§ GIVEN TASK
Return every one of the items below word for word, with nothing changed or left out.

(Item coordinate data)
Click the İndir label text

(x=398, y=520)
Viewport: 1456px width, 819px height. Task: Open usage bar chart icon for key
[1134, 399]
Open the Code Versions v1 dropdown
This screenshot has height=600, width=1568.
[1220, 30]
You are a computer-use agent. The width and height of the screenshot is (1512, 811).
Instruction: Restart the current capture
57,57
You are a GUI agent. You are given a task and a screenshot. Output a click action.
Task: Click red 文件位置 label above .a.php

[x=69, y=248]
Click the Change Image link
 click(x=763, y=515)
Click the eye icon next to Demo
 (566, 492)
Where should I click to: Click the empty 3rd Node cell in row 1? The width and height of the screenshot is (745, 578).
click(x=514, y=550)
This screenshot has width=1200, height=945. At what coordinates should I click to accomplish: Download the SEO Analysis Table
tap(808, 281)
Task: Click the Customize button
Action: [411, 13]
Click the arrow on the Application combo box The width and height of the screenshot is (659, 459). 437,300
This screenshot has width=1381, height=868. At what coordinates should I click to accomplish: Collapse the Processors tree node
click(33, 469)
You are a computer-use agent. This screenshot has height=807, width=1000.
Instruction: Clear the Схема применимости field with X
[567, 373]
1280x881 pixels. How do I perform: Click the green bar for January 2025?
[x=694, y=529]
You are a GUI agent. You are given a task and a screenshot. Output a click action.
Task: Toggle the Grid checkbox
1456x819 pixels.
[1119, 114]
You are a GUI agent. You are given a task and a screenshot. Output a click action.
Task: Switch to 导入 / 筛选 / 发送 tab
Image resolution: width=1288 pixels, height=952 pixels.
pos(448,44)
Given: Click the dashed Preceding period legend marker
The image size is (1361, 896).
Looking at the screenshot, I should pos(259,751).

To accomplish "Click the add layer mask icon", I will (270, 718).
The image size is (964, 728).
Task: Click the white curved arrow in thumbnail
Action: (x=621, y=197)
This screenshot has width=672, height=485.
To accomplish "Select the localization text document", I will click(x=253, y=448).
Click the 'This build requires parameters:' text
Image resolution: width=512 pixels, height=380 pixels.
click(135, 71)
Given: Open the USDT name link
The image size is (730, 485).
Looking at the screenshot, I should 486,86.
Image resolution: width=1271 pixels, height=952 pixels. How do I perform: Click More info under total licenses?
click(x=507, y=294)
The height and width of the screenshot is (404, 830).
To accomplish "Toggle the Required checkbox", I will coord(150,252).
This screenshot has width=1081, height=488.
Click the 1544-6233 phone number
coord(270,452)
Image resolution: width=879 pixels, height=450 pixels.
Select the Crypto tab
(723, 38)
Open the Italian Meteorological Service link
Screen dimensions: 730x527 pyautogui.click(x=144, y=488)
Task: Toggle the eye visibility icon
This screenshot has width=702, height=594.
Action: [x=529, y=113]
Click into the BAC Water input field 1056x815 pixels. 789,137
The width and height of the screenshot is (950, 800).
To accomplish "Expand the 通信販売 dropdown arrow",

§ RESPONSE
Click the İndir label text

(x=398, y=520)
Viewport: 1456px width, 819px height. Task: Open usage bar chart icon for key
[1134, 399]
Open the Code Versions v1 dropdown
This screenshot has height=600, width=1568.
[1220, 30]
You are a computer-use agent. The width and height of the screenshot is (1512, 811).
Instruction: Restart the current capture
57,57
You are a GUI agent. You are given a task and a screenshot. Output a click action.
Task: Click red 文件位置 label above .a.php

[x=69, y=248]
Click the Change Image link
 click(x=763, y=515)
Click the eye icon next to Demo
 (566, 492)
Where should I click to: Click the empty 3rd Node cell in row 1? The width and height of the screenshot is (745, 578).
click(x=514, y=550)
This screenshot has width=1200, height=945. At what coordinates should I click to accomplish: Download the SEO Analysis Table
tap(808, 281)
Task: Click the Customize button
Action: [411, 13]
Click the arrow on the Application combo box The width and height of the screenshot is (659, 459). 437,300
This screenshot has width=1381, height=868. At what coordinates should I click to accomplish: Collapse the Processors tree node
click(33, 469)
You are a computer-use agent. This screenshot has height=807, width=1000.
Instruction: Clear the Схема применимости field with X
[567, 373]
1280x881 pixels. How do I perform: Click the green bar for January 2025?
[x=694, y=529]
You are a GUI agent. You are given a task and a screenshot. Output a click action.
Task: Toggle the Grid checkbox
1456x819 pixels.
[1119, 114]
You are a GUI agent. You are given a task and a screenshot. Output a click action.
Task: Switch to 导入 / 筛选 / 发送 tab
Image resolution: width=1288 pixels, height=952 pixels.
pos(448,44)
Given: Click the dashed Preceding period legend marker
The image size is (1361, 896).
Looking at the screenshot, I should pos(259,751).

To accomplish "Click the add layer mask icon", I will (270, 718).
The image size is (964, 728).
Task: Click the white curved arrow in thumbnail
Action: (x=621, y=197)
This screenshot has width=672, height=485.
To accomplish "Select the localization text document", I will click(x=253, y=448).
Click the 'This build requires parameters:' text
Image resolution: width=512 pixels, height=380 pixels.
click(135, 71)
Given: Open the USDT name link
The image size is (730, 485).
Looking at the screenshot, I should 486,86.
Image resolution: width=1271 pixels, height=952 pixels. How do I perform: Click More info under total licenses?
click(x=507, y=294)
The height and width of the screenshot is (404, 830).
To accomplish "Toggle the Required checkbox", I will coord(150,252).
This screenshot has width=1081, height=488.
Click the 1544-6233 phone number
coord(270,452)
Image resolution: width=879 pixels, height=450 pixels.
Select the Crypto tab
(723, 38)
Open the Italian Meteorological Service link
Screen dimensions: 730x527 pyautogui.click(x=144, y=488)
Task: Toggle the eye visibility icon
This screenshot has width=702, height=594.
Action: [x=529, y=113]
Click into the BAC Water input field 1056x815 pixels. 789,137
The width and height of the screenshot is (950, 800).
To accomplish "Expand the 通信販売 dropdown arrow",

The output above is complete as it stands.